# Western Isarmatic Wont lift



## thomason_45 (Nov 28, 2005)

I have an Isarmatic. I cant make it lift or move. I have checked all connections. I replaced the solenoid. It works if i hook up jumper cables from the battery to the motor and thats it. any one else have this problem that can help me?


----------



## Mowerpan (Jan 31, 2005)

Well you say it works if you bypass the solenoid, so either your cables going to your solenoid are bad, bad ground or positive wire, or the wire from your control(joystick ect) that activates the solenoid is bad. Get the multimeter out and start checking.


----------



## genrock (Nov 7, 2005)

Is this a cable operated plow or full electric. There are valves that are opened and closed by the cables while the electric portion just runs the motor to build up pressure. If it is a cable operated rig then you should have two cables one that runs on the top and one lower one that runs the side to side valve. These cables are very thin and if your not careful when handling the plow while taking it off etc you can easily snap one of these cables inside its sheeth. While you have your controler apart there are several brass/copper contact pads inside that contact a metal ring in the center that allow power to go to the motor selenoid make sure that these pads are touching this ring when engaged if not clean them with steel wool and adjust them so they make contact when you move your joystick. Make sure you disconnect the positive cable on your battery before you go messing around with this and electricuting yourself or shorting out your selenoid or worse.

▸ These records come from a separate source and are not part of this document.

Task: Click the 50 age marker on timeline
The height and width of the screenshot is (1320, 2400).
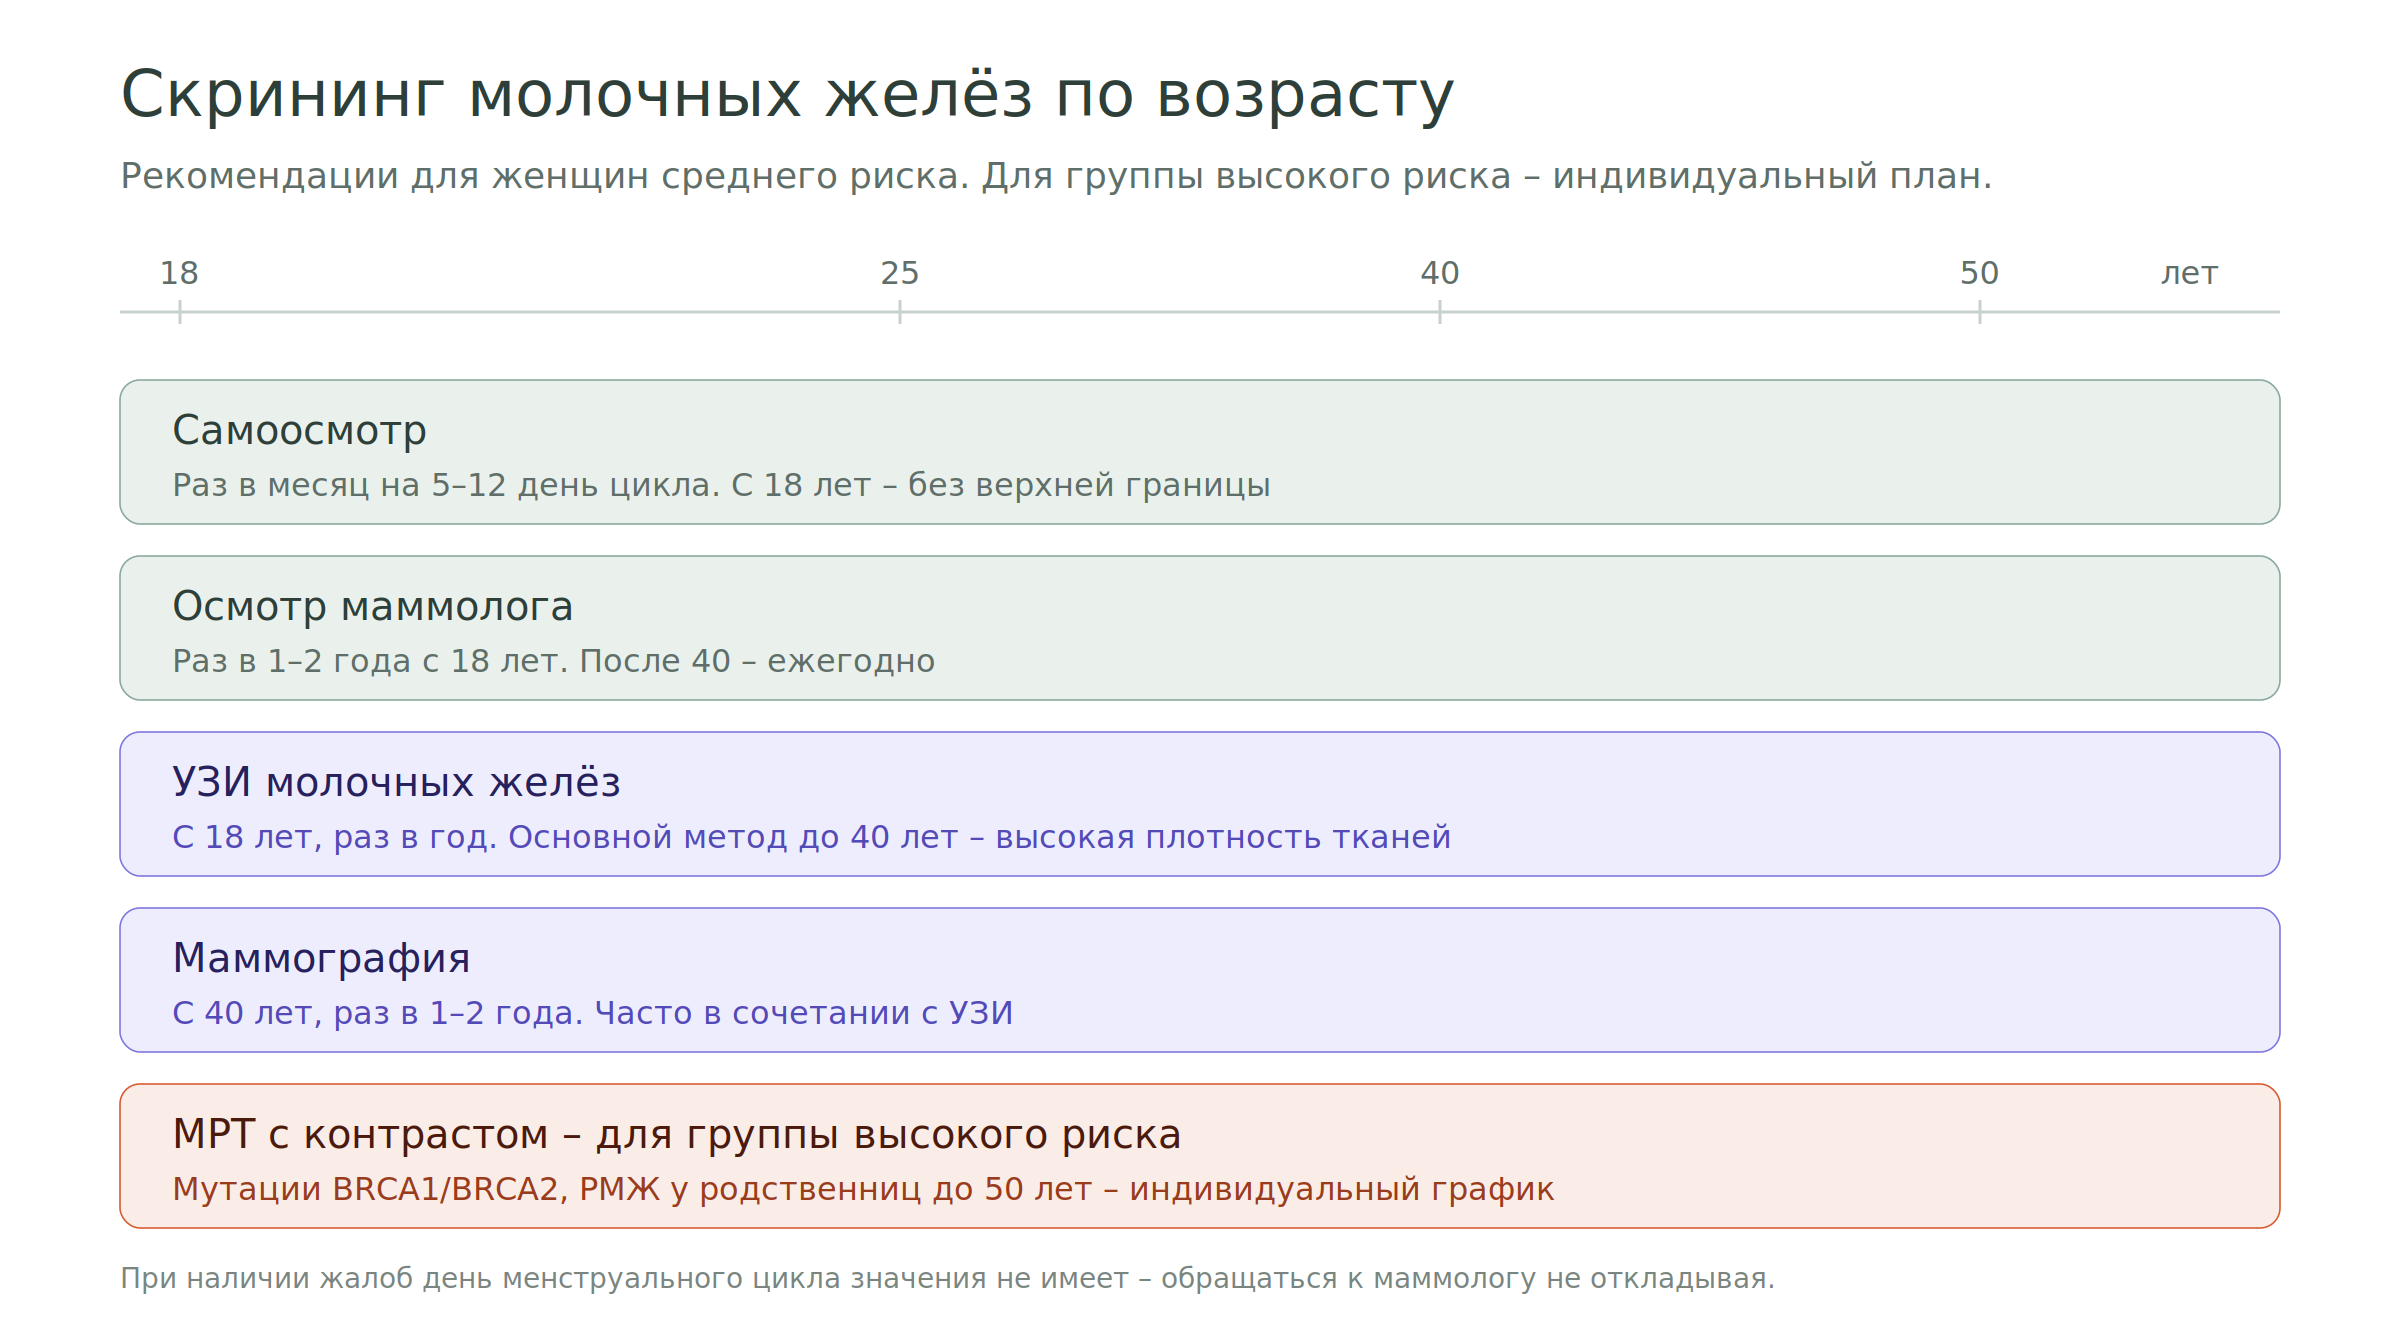Action: pos(1980,273)
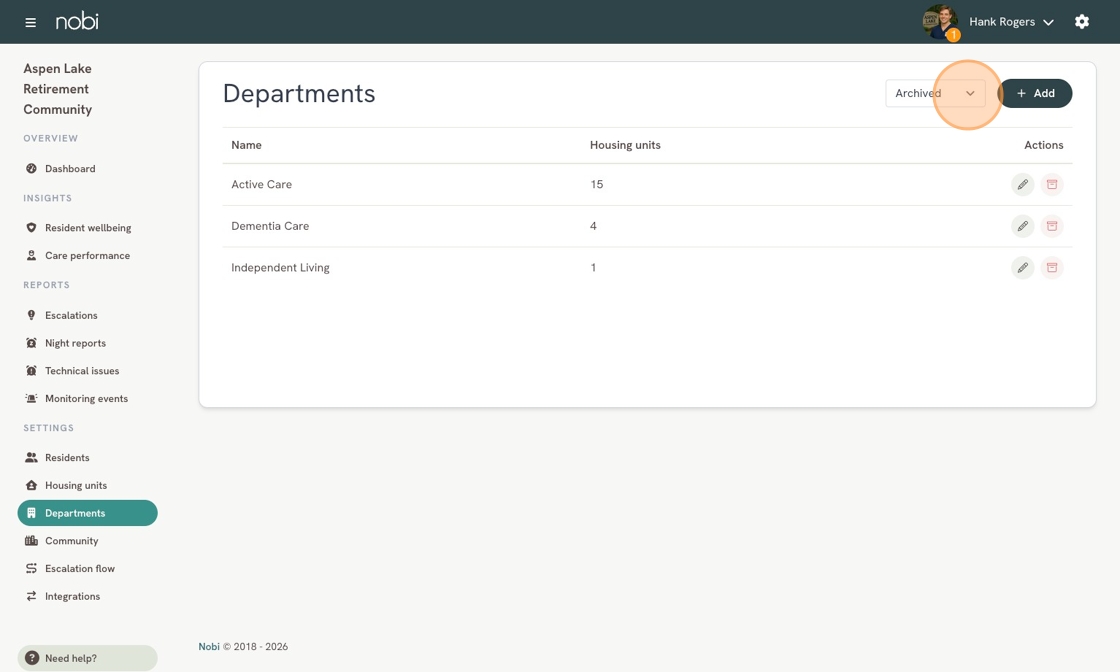Open the hamburger menu icon
This screenshot has height=672, width=1120.
(x=30, y=22)

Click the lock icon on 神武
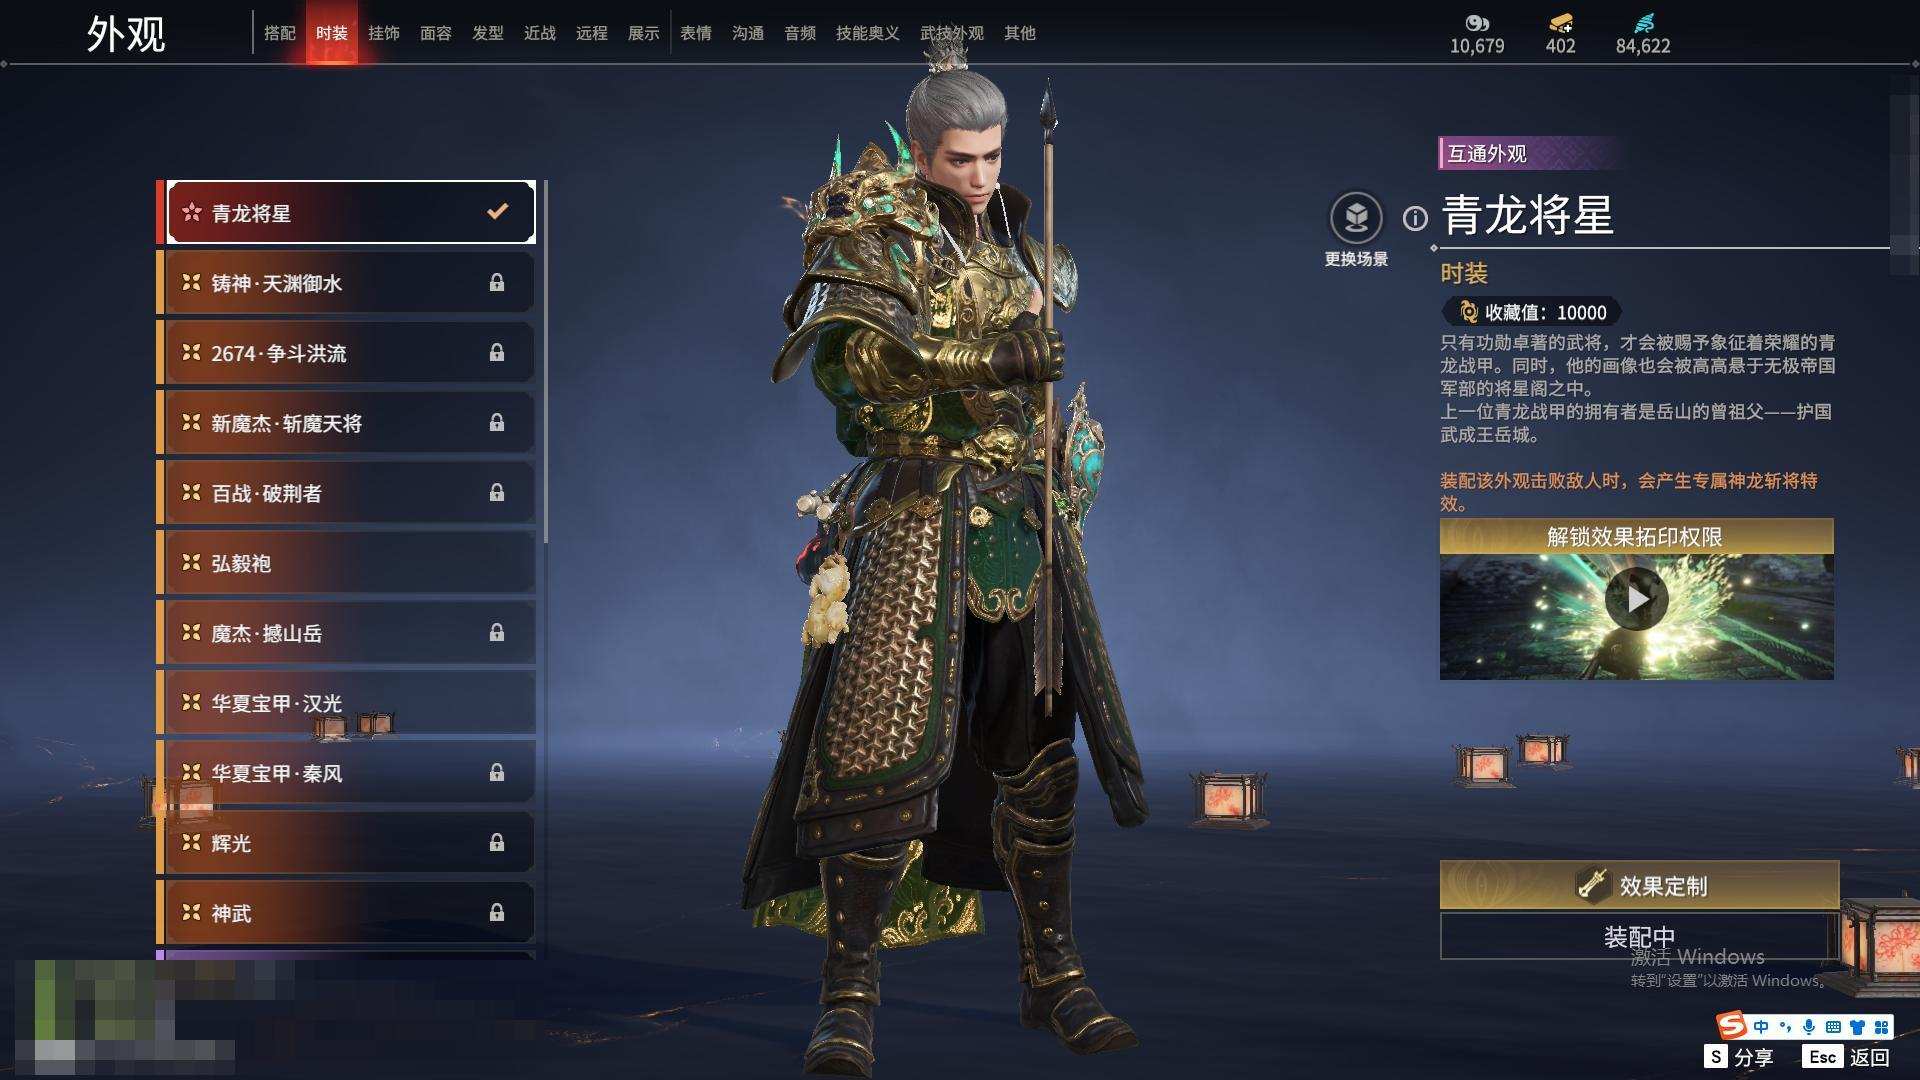click(x=496, y=913)
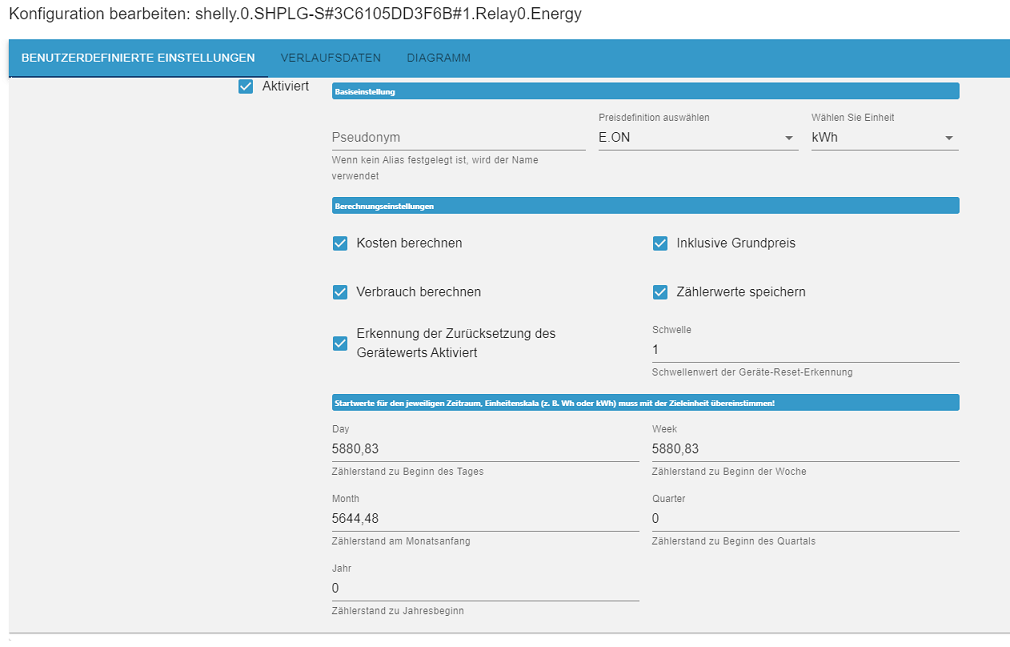Click the Berechnungseinstellungen section header
The height and width of the screenshot is (647, 1010).
click(645, 206)
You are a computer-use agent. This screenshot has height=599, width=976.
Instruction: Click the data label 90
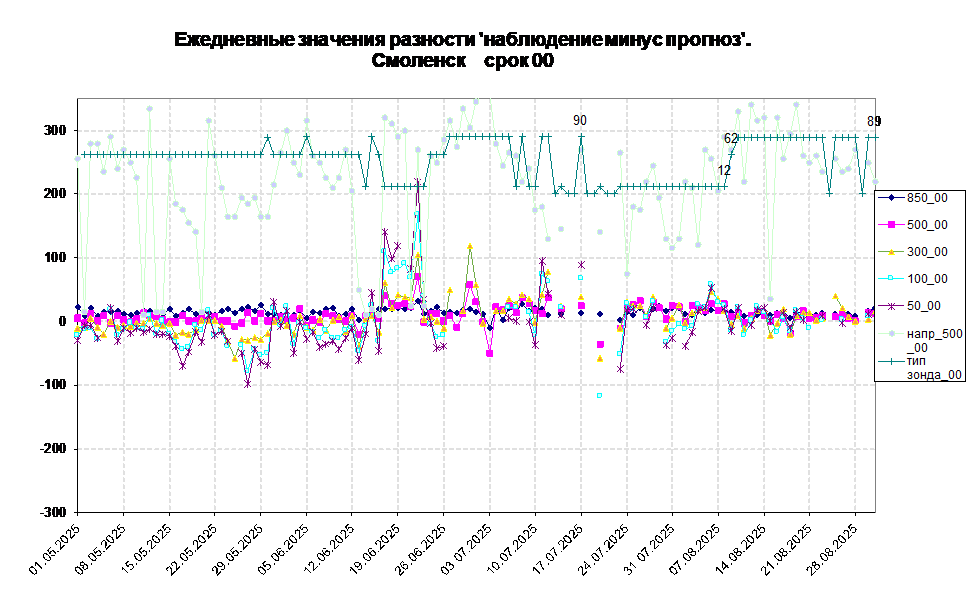pos(580,121)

If so take the covers off valve control boxes that these cables run into. And manually move the valve. If that works then your cable made need adjusting. Now go in the cab and move the joystick around and have someone watch and see if the cable is moving at the valve. If not then more then likely youll need a new cable.

If your motor runs and your cable arent broke and you have adjusted your valves to spec and it still doesnt move. The next step is to make sure and change out the fluids, you can use automatic transmission fluid but I would suggest buying western recommended hydro fluid or something comprable to that. Fluid will go bad and you may be losing pressure due to the wrong fluid or old fluid or contaminated fluid. While your doing that on the pump inside the unit itself there is a screen make sure you remove and clean that screen out. Bleed the system of any bad fluid in the lines and main piston.

If that doesnt work then were onto the most expensive portion of this day which is your motor and pump. 1. Your motor may need replaced or the pump itself is worn out and your not getting up enough pressure to raise that heavy blade.

You say it doesnt go up! Do you hear the motor running when you try to make it go up or not? There are cable adjustments and valve adjustments that control pressure to the piston you need to make sure these adjustments are made correctly.

Thank goodness its a western because the one thing western does have is a good website. www.westernplows.com click on the publications library and start selecting the options that apply to your plow. You will need to download adobe from either there or somewhere else but you can click on there manuals and print off the whole manual and a trouble shooting guide and parts list with ordering numbers for just about every plow they make. If you dont know how to do that or dont want to do that I would be more then willing to charge you $15.00 to do it for you and then mail it to you. But it is free through there website.

SideNote: I hate dealing with western distributors who really dont want to sell parts but rather they just want to sell the plows themselves. Also most of these shops are motor sports shops so they really just want to sell western plows as a side business and dont treat there customers very well. Oh there nice to you up until the point they realize your not buying a motorcycle, atv, Lawnmower, Trailer, or a whole plow unit. When they figure that out you are basicly lunch money to them and the level of customer service is terrible.

Western plow could be a pioneer if they wanted to and make parts available for sale online while still allowing full plows to be sold by distributors. There are alot of people who dont use the internet and that business would still remain for these guys but jesus why would you not have onlines sales dont they pay attention to the .com gross that stores are making by offering onlines sales.

Hope this helps.


----------



## thomason_45 (Nov 28, 2005)

*Thanks*

Well I took the top of the electric motor and blew it out with and airwand, it was pretty dusty, and it works for now. Thanks for your tip on the manuals ... i printed your reply for future reference as well.... thanx again:salute:


----------